Have you seen these?

A small selection of some of the more unusual plants we currently have available......
Quercus dentata 'Swamp Pygmy'

Think of oaks, think of large trees on a grand scale, however this miniature is ideal for the modern garden, rarely attaining more than 2.0 metres when fully grown. It forms a small, gnarled deciduous shrub with new growth a delightful soft copper-red. At it's best in autumn when the leaves turn a glowing scarlet red. The pin-oak is not tolerant of alkaline soils, preferring a retentive, acid one. Certainly a talking point!

Typhonium roxburghii

Aroids have long been popular with Arisaemas, Arums & Arisarums now widely grown.
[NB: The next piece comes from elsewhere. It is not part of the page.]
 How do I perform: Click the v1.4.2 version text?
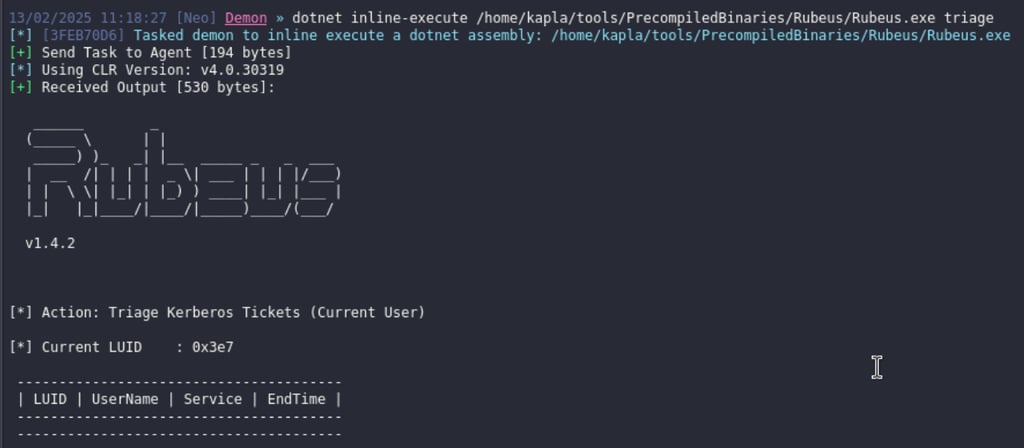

Typhoniums have always been slow & tricky, however this Chinese species has proved very strong growing, multiplying well in a woodland garden. We first received it as Typhonium alpinum, which it definitely was not. Some research led us to this species. The radial leaves emerge in spring with a velvety sheen, taking on purple overtones as late summer progresses. The lurid red spathes appear at ground level during early summer, smelling of rotting flesh, which attracts the insect pollinators. Our photograph shows the developing seed pod in its papery sheath. So much easier than those tricky Arisaema's.

Blechnum brasiliense

Although not likely to be hardy, this small tree fern from Brazil is well worth the effort to protect, possibly in a cold greenhouse in winter. With time, it will form a stubby trunk up to one metre. Arching, thick textured glossy fronds. Most startling is the new growth with is a rich coppery-orange, continuously produced throughout the year. Could make an ideal pot feature for several years. Prefers a sheltered, sunny spot.
Prostanthera walteri

This small, rounded bushy evergreen from Southeastern Australia is an unusual choice for a warm, sheltered garden. Woody stems with small, mint scented leaves. Reliably flowers twice a year, the first flush from February to May, the second flush during August & September. Most noticeable for it's trumpet-shaped soft jade-green-blue flowers with violet veining, there is certainly nothing like it colourwise. 

Acanthus sennii

Recently introduced species from East Africa, hardy in very mild gardens, but a world apart from what you would expect of the normal Bears Breeches. This forms a woody, upright shrub with intensely spiny, rather holly like, glossy green leaves. Late into flower, often October onwards, it has spikes of scarlet-red flowers for several months. Always likely to be scarce as it is so slow to propagate. Probably best cossetted in a cold greenhouse.